Johnson explained how his inspectors perform their inspections:

  1. When the inspector arrives, they will sit down with your operator first. Together, they will talk about the establishment’s menu and what its processes are. This helps to start everything off with a common understanding; and the inspector will know more about your establishment and how it is run.
  2. Then, there will be a tour of the facility. A great way to help the inspector to truly understand how your establishment is run is to treat them like a new employee. In fact, Vern often instructs managers, “Treat us like we’re a new employee and you’re explaining how you do this thing called food safety and food service.” Teach them how you do things. As you go throughout the facility, there may be some violations or gaps in safety. But, believe it or not, inspectors do not wear violations as a badge of honor. They want to help you!
  3. The inspector will then point out issues and suggest ways to improve your establishment’s food safety. Your programs may be working wonderfully, but there might be just a few things that your staff missed. The inspector can help you find those things and work with you to resolve the issues. Working with your inspector can improve your business and keep your customers safe.

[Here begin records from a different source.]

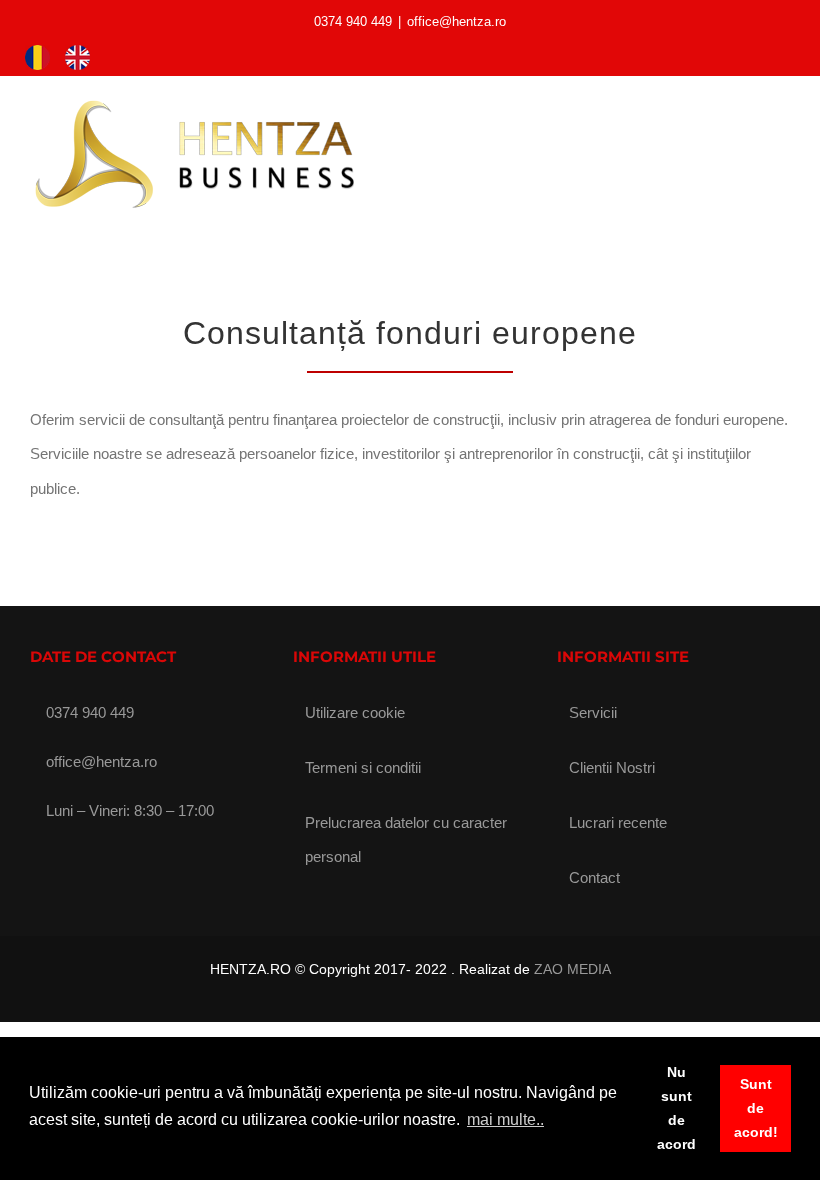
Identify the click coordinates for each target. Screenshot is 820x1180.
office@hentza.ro (456, 21)
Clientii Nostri (612, 767)
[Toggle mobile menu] (782, 131)
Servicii (593, 712)
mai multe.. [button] (505, 1119)
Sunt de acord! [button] (756, 1108)
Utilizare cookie (355, 712)
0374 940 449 (353, 21)
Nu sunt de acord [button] (676, 1108)
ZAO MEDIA (572, 969)
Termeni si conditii (363, 767)
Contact (594, 877)
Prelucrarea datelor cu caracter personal (406, 839)
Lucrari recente (618, 822)
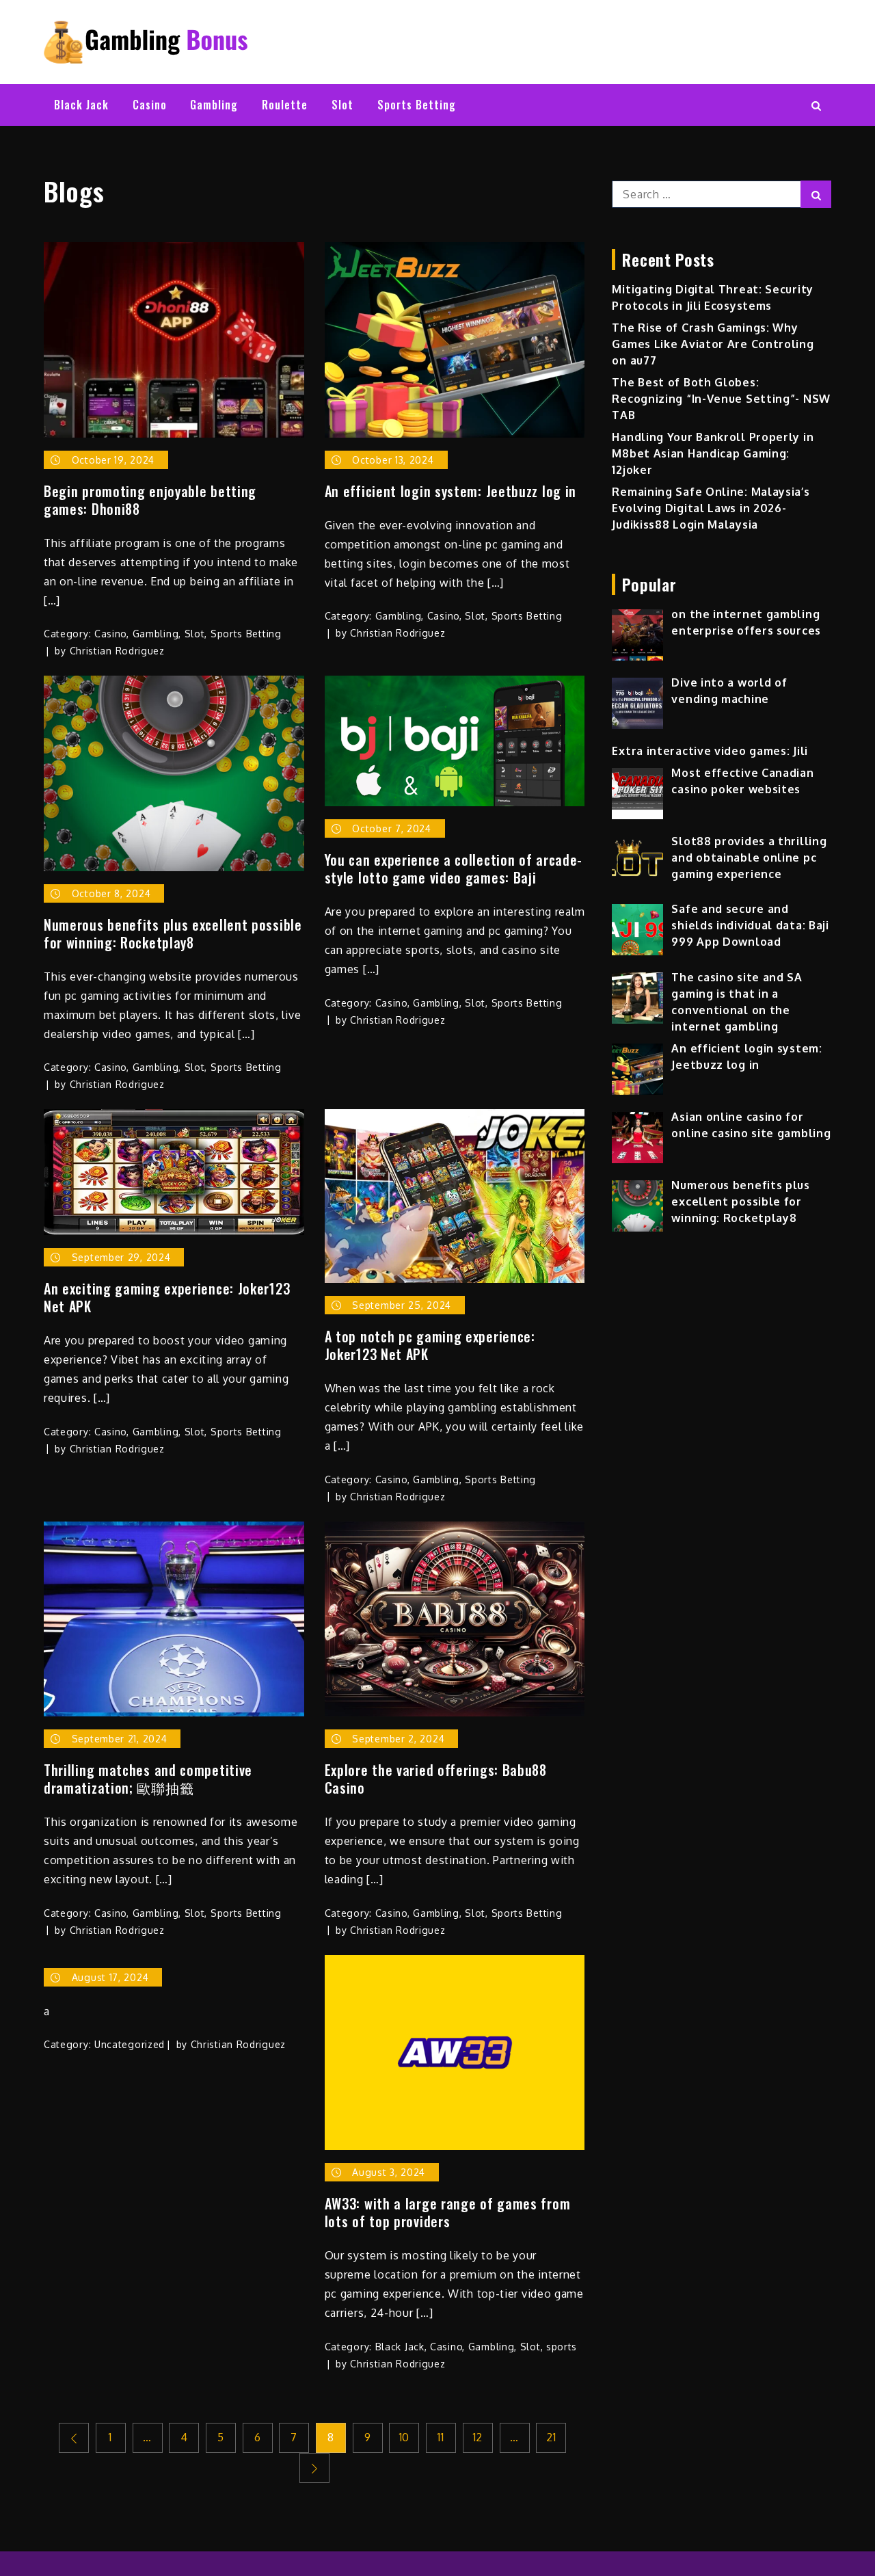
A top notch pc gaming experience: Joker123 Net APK (430, 1345)
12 (478, 2437)
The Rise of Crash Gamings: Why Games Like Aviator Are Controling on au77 (712, 344)
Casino (150, 104)
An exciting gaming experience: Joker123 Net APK (167, 1297)
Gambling (214, 104)
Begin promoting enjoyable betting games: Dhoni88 (150, 500)
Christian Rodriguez (117, 650)
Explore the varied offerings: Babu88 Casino (436, 1778)
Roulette (285, 104)
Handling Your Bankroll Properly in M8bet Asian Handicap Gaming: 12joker (712, 453)
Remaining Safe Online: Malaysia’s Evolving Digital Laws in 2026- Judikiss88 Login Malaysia (710, 508)
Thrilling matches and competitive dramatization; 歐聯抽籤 (148, 1778)
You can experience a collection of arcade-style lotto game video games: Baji (453, 868)
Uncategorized (129, 2044)
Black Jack (81, 104)
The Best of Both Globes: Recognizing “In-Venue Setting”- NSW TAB (721, 398)
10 (404, 2437)
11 (441, 2437)
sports (561, 2346)
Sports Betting (416, 104)
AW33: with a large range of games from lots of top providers (448, 2212)
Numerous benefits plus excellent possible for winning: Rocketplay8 (173, 933)
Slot (342, 104)
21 (551, 2437)
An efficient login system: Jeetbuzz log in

The best thing to know about inspectors is, “They don’t expect perfection.” They understand the demands of foodservice. What they want to know is: are your programs working? Is your food staying safe? When you keep this in mind, an inspection isn’t a test. It is a check-up to make sure that everything is going well. If there is something that needs to be changed, it doesn’t mean that you have failed. Simply, it is an invitation to improve, which will ultimately make your food safer and your customers happier.

Help You Help Yourself
An inspection isn’t the beginning or end of food safety. As Johnson says, “What you do when we’re not there is more important than when we are there.” An inspector’s goal is to help you help yourself and your team. A good inspector will invite you to consider issues on your own, before offering solutions. During your next inspection, try to think of solutions to problems the inspector points out before they offer answers. Your inspector can help improve the safety of your establishment.

Johnson talks about one experience of helping a team. An owner asked if Johnson would come to one of their staff meetings to explain some issues and offer solutions. Johnson agreed, but wanted them to find their own solutions. He states, “I point out some issues and let them solve their own issues that fit into their own systems.” It is much more effective for you to work together as a team to figure out solutions to the problems you’re having. You know your procedures and systems best! And when you and your team work together, it’s much more likely that these new solutions will work—and continue to work.

Health inspectors can also help you manage your resources. If you have questions, especially about opening a new location or even starting from scratch, they know what the local requirements are. Many health departments welcome owners and operators coming into their office and asking questions. In fact, they may help you navigate all of the forms and documents necessary to run a food establishment. And although it’s not their first and foremost job, they may be able to point you in the right direction for approved suppliers, certain locations, and more. Inspectors want you to succeed!

If Johnson had one thing to say to food managers and workers, it would be this: “Our goal is not to shut down restaurants. Our goal is to find things right. Our mutual goal is to lower food risks. Everyone wins when we achieve that.”